Just days after news broke that nine unnamed financial services firms had allegedly been hit by the same hackers that compromised Chase, Bloomberg News, the Wall Street Journal and The New York Times reported that other financial-services firms had been linked to the same attack traffic patterns recorded by Chase after its network breach was discovered.The Times also reported that banks were sharing information behind the scenes about various attack patterns and that the White House had been closely following suspected attacks on banks since the summer, as tensions between the U.S. and Russia, as well as others, continue to rise. President Obama and his top national security advisers have been asking about the motive behind the attack on Chase, The Times reports, citing officials familiar with the White House briefings.
According to the news reports, once Chase confirmed the breach in September, federal investigators shared attack traffic patterns with other banking institutions. But only some of those institutions had reportedly seen similar traffic, such as Web addresses, hitting their networks that targeted Chase.
ADP spokesman Jim Duffy tells Information Security Media Group that the company's threat management experts "observed Internet-based traffic from those criminals allegedly reported to have recently attacked JPMC," but that ADP had not found any indication that the traffic was linked to a scan of ADP's network defenses.
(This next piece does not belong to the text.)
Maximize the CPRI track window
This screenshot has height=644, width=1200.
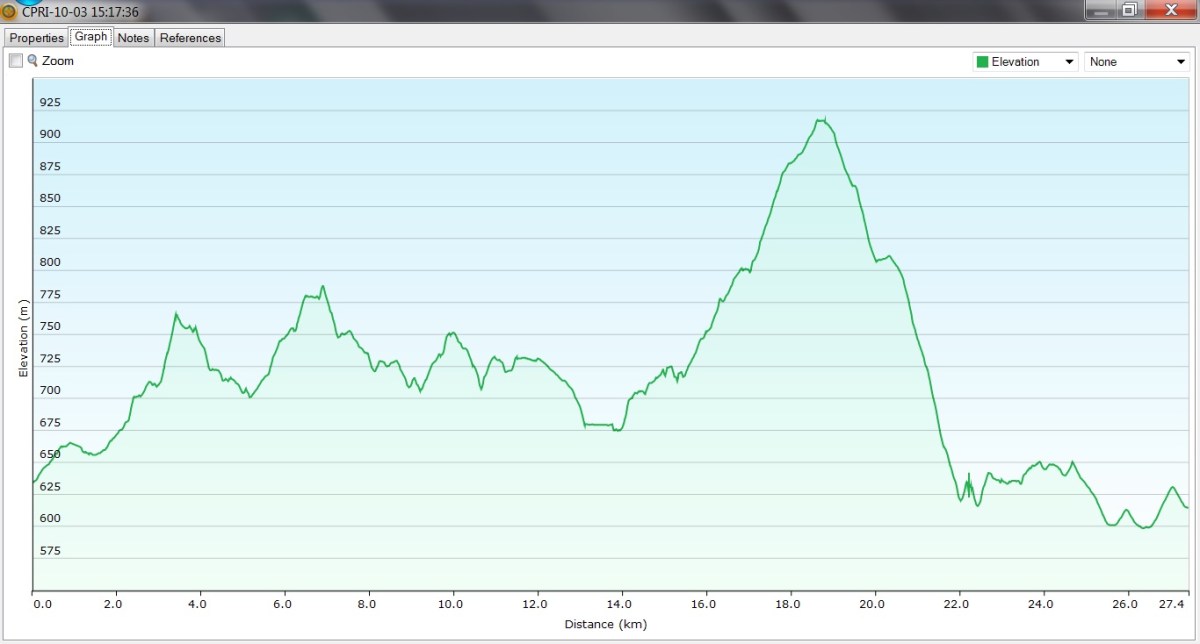pos(1129,10)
"We will continue to utilize the information provided by members of the cyber-intelligence community with regards to the recent JPMC event and will update our cyber defenses as necessary," Duffy says.
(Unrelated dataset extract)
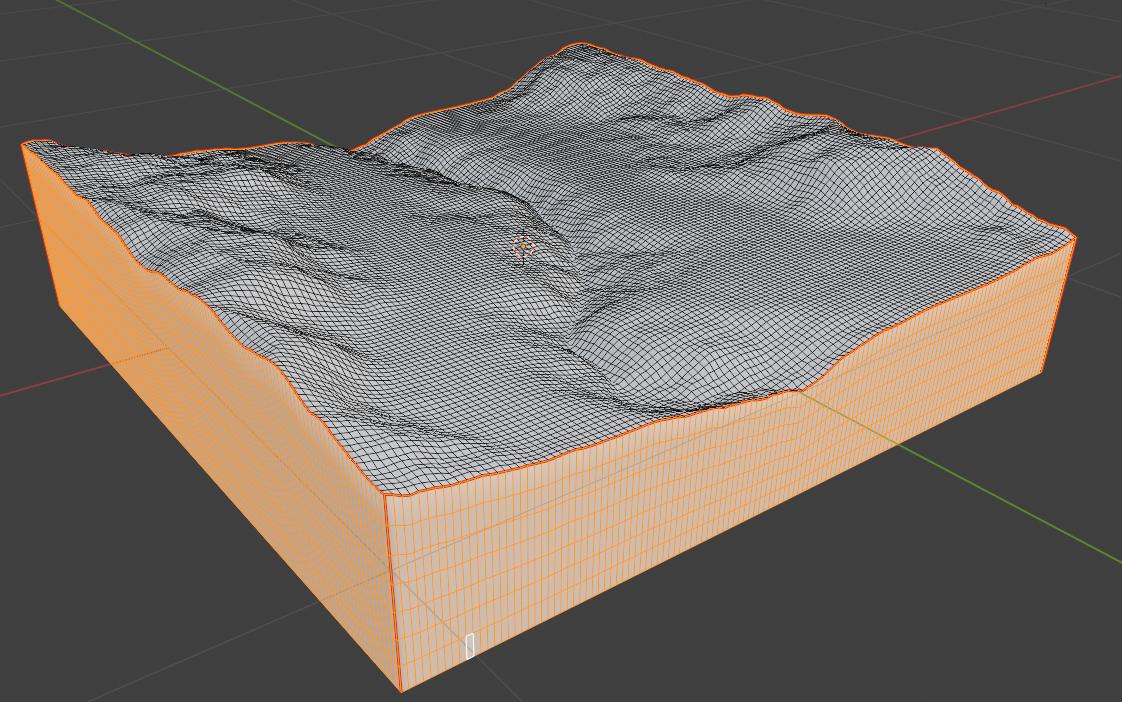Click the top front corner vertex of the terrain
Viewport: 1122px width, 702px height.
tap(386, 494)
And Fidelity Investments spokesman Vincent Loporchio, while not denying that Fidelity's network was probed, tells ISMG: "We have no indication that any Fidelity customer sites, accounts, information, services or systems were affected. Fidelity has a range of safeguards and multiple layers of security in place to protect customer accounts and information, our sites and systems. For security reasons, some of these protections are visible, some are not."
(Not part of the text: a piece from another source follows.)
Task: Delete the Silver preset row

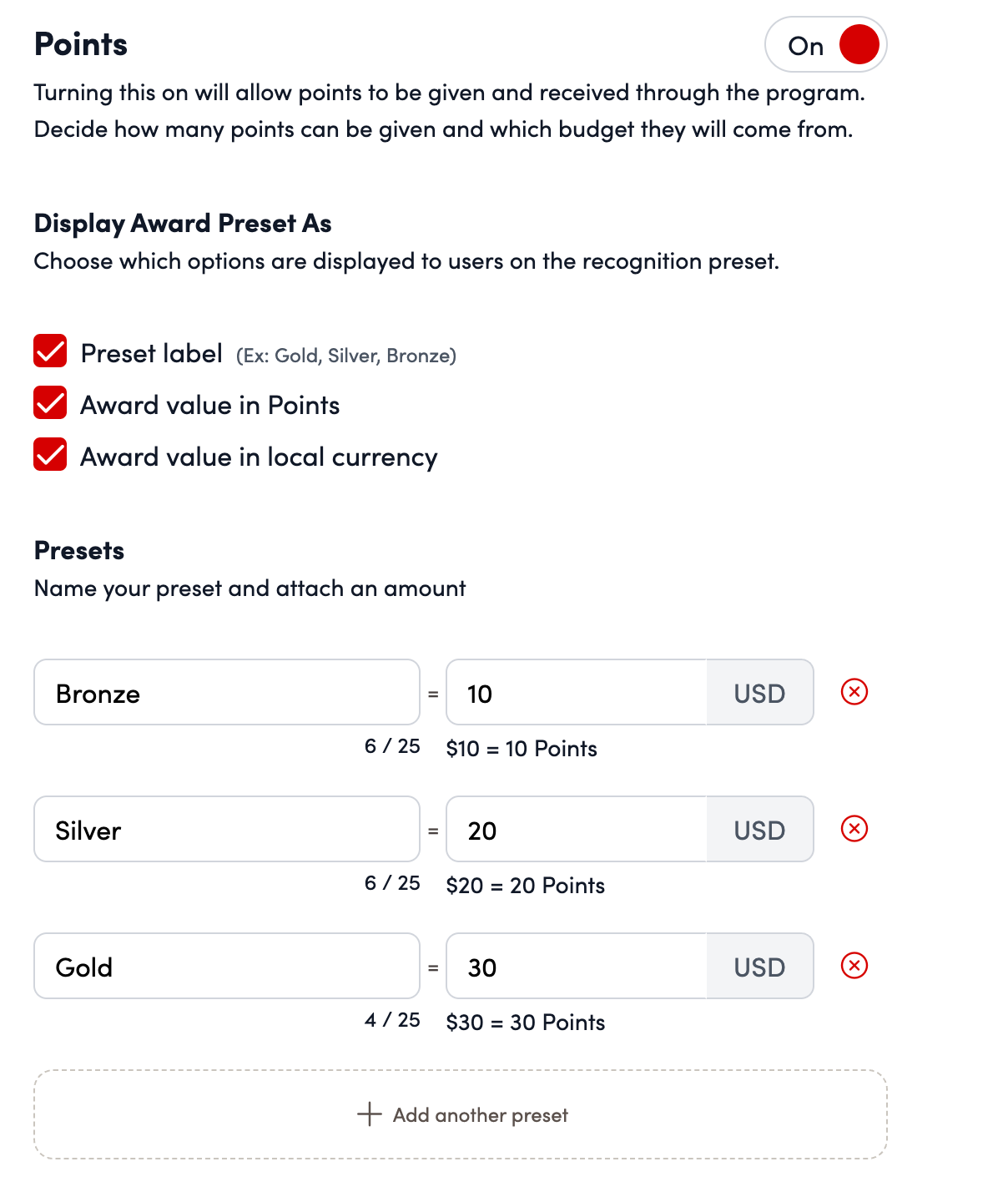Action: (854, 829)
HSBC spokesman Rob Sherman did not specifically address the allegations of suspicious Web activity reported by The Times but said HSBC was actively involved in information sharing efforts with law enforcement and other banking institutions.
"HSBC takes its security and the security of its customer information very seriously," Sherman says. "We continue to monitor the situation closely, and are in touch with law enforcement and financial industry groups that collect and communicate cybersecurity information."
The other firms cited in news reports as being targeted by the same hackers that breached Chase did not respond to ISMG's request for comment.
SunTrust Bank, mentioned in some earlier news reports as a potential victim, tells ISMG that it does not believe it was "affected by the Chase breach."
Details about Chase Hack
Earlier this month, Chase confirmed that an attack waged against its network in June exposed personally identifiable information such as e-mail addresses and names linked to 76 million U.S. households and 7 million small businesses (see Chase Breach Affects 76 Million Households).
Industry experts in recent weeks have suggested that the attack against Chase was not isolated (see Chase Breach: Lessons for Banks).
Avivah Litan, an analyst at the consultancy Gartner, Julie Conroy, an analyst at the consultancy Aite Group, and Al Pascual, director of fraud and security at Javelin Strategy and Research, have all said that a nation-state is probably behind the attack.
Litan said the attack was likely waged by a Russian group with ties to the Russian government.
"They're not going to go after one bank," Litan told ISMG. "This all has very grave economic consequences. ... Personally, I think it's a nation-state trying to intimidate the United States, and in this case, it looks like there is a political motive."
Conroy says the attack highlights hackers' ever-increasing sophistication, which supports the notion of deep-pocket backing from a government or highly organized crime ring. "No bank can ever consider itself to be truly impervious to attack," she says.
But most security researchers contacted by ISMG have been reluctant to comment at length about the attack on Chase and the possibility that other leading U.S. firms have been targeted as well. Whether that's because they consider it to be an issue of national security - or just one that needs more research - is unclear.